Philip J. Lupo, Ph.D., from the Baylor College of Medicine in Houston, and colleagues identified specific associations between birth defects and childhood cancer and characterized cancer risk in children with an increasing number of nonchromosomal birth defects. Analysis included pooled, statewide data on births, birth defects, and cancer from Texas, Arkansas, Michigan, and North Carolina (10,181,074 children born between 1992 and 2013, with follow-up through 18 years of age).
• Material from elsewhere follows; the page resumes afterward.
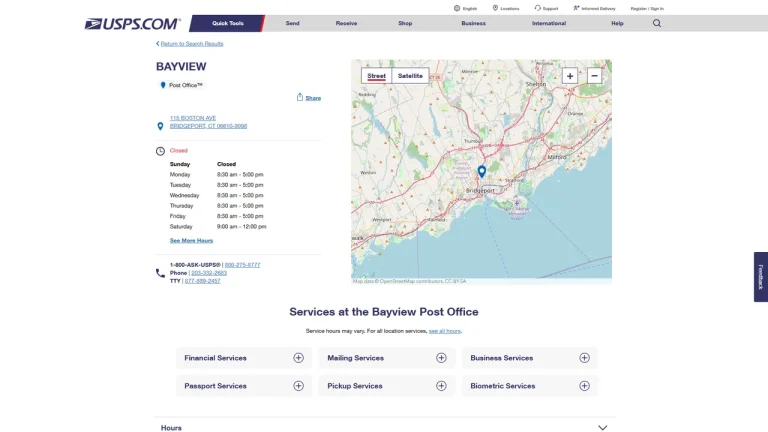Screen dimensions: 768x432
Task: Select the English language globe option
Action: coord(465,8)
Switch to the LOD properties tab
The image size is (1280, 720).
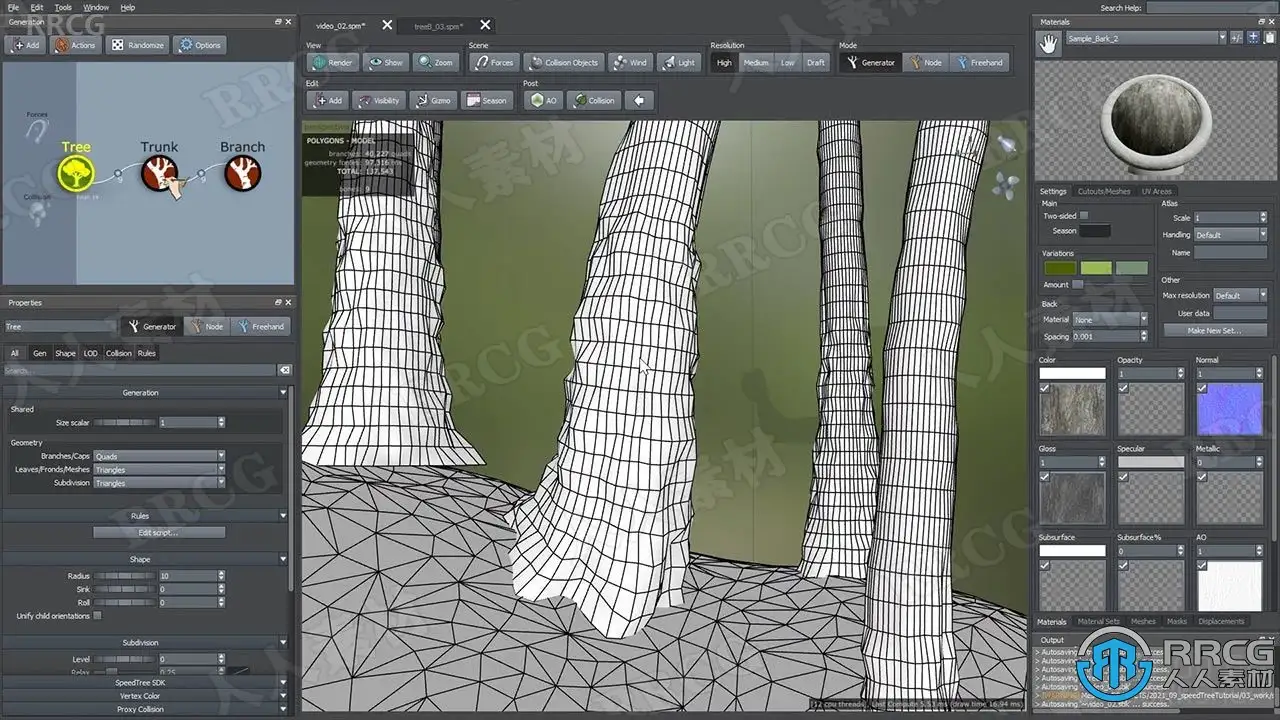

The researchers found that compared with children without any birth defects, children with chromosomal anomalies were 11.6 times more likely to be diagnosed with cancer, while children with nonchromosomal birth defects were 2.5 times more likely to be diagnosed with cancer before age 18. There was an increase in cancer risk associated with an increasing number of nonchromosomal birth defects. For instance, children with at least four major birth defects were 5.9 times more likely to be diagnosed with cancer versus patients without a birth defect. Of 72 specific associations between birth defects and childhood cancer, 40 had statistically significant hazard ratios, even after adjusting for multiple comparisons. Nonchromosomal defects were most frequently associated with hepatoblastoma and neuroblastoma cancers.
“These findings could inform clinical treatment for children with birth defects and may elucidate mechanisms that lead to these complex outcomes,” the authors write.